Intersectionality at Work
The relationship between people of color and their workplaces continues to be a major public policy and organizational policy concern. The U.S. population continues to become racially diverse and the income gaps and professional advancement patterns continue to persist along race and gender lines. As a social inequality scholar, I center the experiences of women of color in the workplace to identify the strategies they use to navigate these challenges. Making the experiences of women of color visible and revealing their strategies, I believe, will help identify the labor market and organizational practices that constrain their efforts to advance professionally.
I am a sociologist of race, gender, and work who understands that solving for diversity is a complex multilevel process. I started this journey with a multi-level case study of immigrant services and my dissertation compared the experiences of Latinx professionals to their white counterparts. I have since turned my attention to the technology sector and I am comparing the experiences of Latinx, Black, and Asian women. In each case, I have designed research to account for the relationship between three levels of analysis: the experience of the individual and how she makes sense of her professional journey; the relationships she builds within her professional category and other identity dimensions to alleviate her career challenges; and organizational design that seeks to equal the playing field.
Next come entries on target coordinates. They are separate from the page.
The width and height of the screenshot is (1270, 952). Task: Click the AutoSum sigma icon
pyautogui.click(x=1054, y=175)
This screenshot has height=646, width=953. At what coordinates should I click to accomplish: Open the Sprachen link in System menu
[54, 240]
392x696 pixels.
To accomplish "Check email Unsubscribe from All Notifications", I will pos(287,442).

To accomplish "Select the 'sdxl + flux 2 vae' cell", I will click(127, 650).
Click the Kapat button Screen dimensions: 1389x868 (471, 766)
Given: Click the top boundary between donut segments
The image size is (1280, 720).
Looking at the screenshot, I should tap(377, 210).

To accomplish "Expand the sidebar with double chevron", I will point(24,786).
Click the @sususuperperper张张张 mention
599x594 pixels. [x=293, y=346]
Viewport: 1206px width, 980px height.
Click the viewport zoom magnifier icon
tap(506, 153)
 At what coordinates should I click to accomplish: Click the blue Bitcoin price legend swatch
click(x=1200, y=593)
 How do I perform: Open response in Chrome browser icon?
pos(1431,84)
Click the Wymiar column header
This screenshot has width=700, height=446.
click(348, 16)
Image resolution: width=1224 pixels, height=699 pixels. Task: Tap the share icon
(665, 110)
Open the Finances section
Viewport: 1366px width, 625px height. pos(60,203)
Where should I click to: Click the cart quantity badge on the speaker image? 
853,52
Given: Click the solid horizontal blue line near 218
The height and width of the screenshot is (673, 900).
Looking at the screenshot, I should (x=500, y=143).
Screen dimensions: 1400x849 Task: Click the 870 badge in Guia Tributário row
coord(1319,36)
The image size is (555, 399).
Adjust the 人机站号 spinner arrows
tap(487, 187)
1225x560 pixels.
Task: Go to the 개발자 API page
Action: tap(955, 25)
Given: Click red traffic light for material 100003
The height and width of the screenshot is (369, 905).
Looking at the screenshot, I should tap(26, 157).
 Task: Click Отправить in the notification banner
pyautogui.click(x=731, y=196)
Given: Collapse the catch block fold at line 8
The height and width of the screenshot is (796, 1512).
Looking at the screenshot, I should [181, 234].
I am inspired to make visible how marginalized groups reach their professional and economic goals. As a high achieving student at elite schools, I was frustrated. My schools did not have courses that reflected my experience nor did they have the support systems needed to retain faculty of color who would’ve taught the courses I was hungry for. To have a PhD allows me to study the experiences of upwardly mobile people of color and share findings with multiple generations.
My aims are threefold
1. Acknowledge the people who paved the way for me to exist.
2. Create a vocabulary that describes what they went through.
3. Ensure the next generation has more options in their pursuit of meaningful careers.